[[ Given entries, beginning ]]

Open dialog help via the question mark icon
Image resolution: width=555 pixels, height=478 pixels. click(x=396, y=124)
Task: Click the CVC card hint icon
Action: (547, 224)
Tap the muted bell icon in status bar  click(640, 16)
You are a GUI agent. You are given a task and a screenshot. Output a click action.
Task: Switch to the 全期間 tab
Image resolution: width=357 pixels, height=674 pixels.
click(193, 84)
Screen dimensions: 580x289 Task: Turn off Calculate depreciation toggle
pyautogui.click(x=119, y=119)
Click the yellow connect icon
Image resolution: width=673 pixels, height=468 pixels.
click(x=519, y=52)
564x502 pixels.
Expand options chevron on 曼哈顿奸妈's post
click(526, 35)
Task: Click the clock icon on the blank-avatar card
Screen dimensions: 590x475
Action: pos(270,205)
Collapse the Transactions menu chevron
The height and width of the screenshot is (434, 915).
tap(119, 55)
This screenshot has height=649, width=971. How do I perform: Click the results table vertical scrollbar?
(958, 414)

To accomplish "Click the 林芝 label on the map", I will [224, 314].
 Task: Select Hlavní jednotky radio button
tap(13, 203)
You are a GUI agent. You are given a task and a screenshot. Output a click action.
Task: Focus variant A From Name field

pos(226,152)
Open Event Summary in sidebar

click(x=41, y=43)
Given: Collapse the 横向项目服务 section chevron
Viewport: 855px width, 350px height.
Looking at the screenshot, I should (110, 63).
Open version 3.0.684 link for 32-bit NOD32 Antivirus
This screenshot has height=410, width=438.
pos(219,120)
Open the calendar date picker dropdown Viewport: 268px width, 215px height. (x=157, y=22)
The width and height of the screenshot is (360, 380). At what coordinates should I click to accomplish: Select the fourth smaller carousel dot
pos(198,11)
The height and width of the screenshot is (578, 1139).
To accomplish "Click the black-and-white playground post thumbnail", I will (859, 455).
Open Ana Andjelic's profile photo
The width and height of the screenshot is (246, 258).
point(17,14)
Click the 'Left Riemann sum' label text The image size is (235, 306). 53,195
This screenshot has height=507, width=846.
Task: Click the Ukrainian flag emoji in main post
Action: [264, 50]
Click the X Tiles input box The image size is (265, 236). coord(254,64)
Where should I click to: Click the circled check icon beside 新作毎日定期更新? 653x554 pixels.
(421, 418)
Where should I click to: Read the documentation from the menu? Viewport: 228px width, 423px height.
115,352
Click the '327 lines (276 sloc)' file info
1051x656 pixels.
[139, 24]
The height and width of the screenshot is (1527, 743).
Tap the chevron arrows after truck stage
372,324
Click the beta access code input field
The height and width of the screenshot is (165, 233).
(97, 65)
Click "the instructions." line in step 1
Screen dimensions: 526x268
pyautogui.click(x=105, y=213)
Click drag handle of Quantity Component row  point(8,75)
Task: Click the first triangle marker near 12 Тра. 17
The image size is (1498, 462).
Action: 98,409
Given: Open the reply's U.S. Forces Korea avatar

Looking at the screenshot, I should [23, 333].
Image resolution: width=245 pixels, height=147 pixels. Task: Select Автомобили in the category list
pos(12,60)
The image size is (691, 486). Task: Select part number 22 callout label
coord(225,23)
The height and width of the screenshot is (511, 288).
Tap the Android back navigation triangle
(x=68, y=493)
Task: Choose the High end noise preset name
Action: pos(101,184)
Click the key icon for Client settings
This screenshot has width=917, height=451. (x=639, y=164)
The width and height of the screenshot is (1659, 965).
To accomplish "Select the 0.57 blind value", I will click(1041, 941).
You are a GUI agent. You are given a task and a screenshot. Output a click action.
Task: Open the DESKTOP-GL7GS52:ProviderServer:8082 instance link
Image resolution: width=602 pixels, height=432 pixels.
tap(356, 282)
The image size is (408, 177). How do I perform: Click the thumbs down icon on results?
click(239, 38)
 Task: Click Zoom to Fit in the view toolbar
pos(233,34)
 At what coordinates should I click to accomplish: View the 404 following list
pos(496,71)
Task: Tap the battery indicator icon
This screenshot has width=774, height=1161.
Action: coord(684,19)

[[ Given entries, end ]]

**Task prompt**
The data above needs to be retyped in full, exactly as given.

**Finished task**
Open dialog help via the question mark icon
Image resolution: width=555 pixels, height=478 pixels. click(x=396, y=124)
Task: Click the CVC card hint icon
Action: (547, 224)
Tap the muted bell icon in status bar  click(640, 16)
You are a GUI agent. You are given a task and a screenshot. Output a click action.
Task: Switch to the 全期間 tab
Image resolution: width=357 pixels, height=674 pixels.
click(193, 84)
Screen dimensions: 580x289 Task: Turn off Calculate depreciation toggle
pyautogui.click(x=119, y=119)
Click the yellow connect icon
Image resolution: width=673 pixels, height=468 pixels.
click(x=519, y=52)
564x502 pixels.
Expand options chevron on 曼哈顿奸妈's post
click(526, 35)
Task: Click the clock icon on the blank-avatar card
Screen dimensions: 590x475
Action: pos(270,205)
Collapse the Transactions menu chevron
The height and width of the screenshot is (434, 915).
tap(119, 55)
This screenshot has height=649, width=971. How do I perform: Click the results table vertical scrollbar?
(958, 414)

To accomplish "Click the 林芝 label on the map", I will [224, 314].
 Task: Select Hlavní jednotky radio button
tap(13, 203)
You are a GUI agent. You are given a task and a screenshot. Output a click action.
Task: Focus variant A From Name field

pos(226,152)
Open Event Summary in sidebar

click(x=41, y=43)
Given: Collapse the 横向项目服务 section chevron
Viewport: 855px width, 350px height.
Looking at the screenshot, I should (110, 63).
Open version 3.0.684 link for 32-bit NOD32 Antivirus
This screenshot has height=410, width=438.
pos(219,120)
Open the calendar date picker dropdown Viewport: 268px width, 215px height. (x=157, y=22)
The width and height of the screenshot is (360, 380). At what coordinates should I click to accomplish: Select the fourth smaller carousel dot
pos(198,11)
The height and width of the screenshot is (578, 1139).
To accomplish "Click the black-and-white playground post thumbnail", I will (859, 455).
Open Ana Andjelic's profile photo
The width and height of the screenshot is (246, 258).
point(17,14)
Click the 'Left Riemann sum' label text The image size is (235, 306). 53,195
This screenshot has height=507, width=846.
Task: Click the Ukrainian flag emoji in main post
Action: [264, 50]
Click the X Tiles input box The image size is (265, 236). coord(254,64)
Where should I click to: Click the circled check icon beside 新作毎日定期更新? 653x554 pixels.
(421, 418)
Where should I click to: Read the documentation from the menu? Viewport: 228px width, 423px height.
115,352
Click the '327 lines (276 sloc)' file info
1051x656 pixels.
[139, 24]
The height and width of the screenshot is (1527, 743).
Tap the chevron arrows after truck stage
372,324
Click the beta access code input field
The height and width of the screenshot is (165, 233).
(97, 65)
Click "the instructions." line in step 1
Screen dimensions: 526x268
pyautogui.click(x=105, y=213)
Click drag handle of Quantity Component row  point(8,75)
Task: Click the first triangle marker near 12 Тра. 17
The image size is (1498, 462).
Action: 98,409
Given: Open the reply's U.S. Forces Korea avatar

Looking at the screenshot, I should [23, 333].
Image resolution: width=245 pixels, height=147 pixels. Task: Select Автомобили in the category list
pos(12,60)
The image size is (691, 486). Task: Select part number 22 callout label
coord(225,23)
The height and width of the screenshot is (511, 288).
Tap the Android back navigation triangle
(x=68, y=493)
Task: Choose the High end noise preset name
Action: pos(101,184)
Click the key icon for Client settings
This screenshot has width=917, height=451. (x=639, y=164)
The width and height of the screenshot is (1659, 965).
To accomplish "Select the 0.57 blind value", I will click(1041, 941).
You are a GUI agent. You are given a task and a screenshot. Output a click action.
Task: Open the DESKTOP-GL7GS52:ProviderServer:8082 instance link
Image resolution: width=602 pixels, height=432 pixels.
tap(356, 282)
The image size is (408, 177). How do I perform: Click the thumbs down icon on results?
click(239, 38)
 Task: Click Zoom to Fit in the view toolbar
pos(233,34)
 At what coordinates should I click to accomplish: View the 404 following list
pos(496,71)
Task: Tap the battery indicator icon
This screenshot has width=774, height=1161.
Action: coord(684,19)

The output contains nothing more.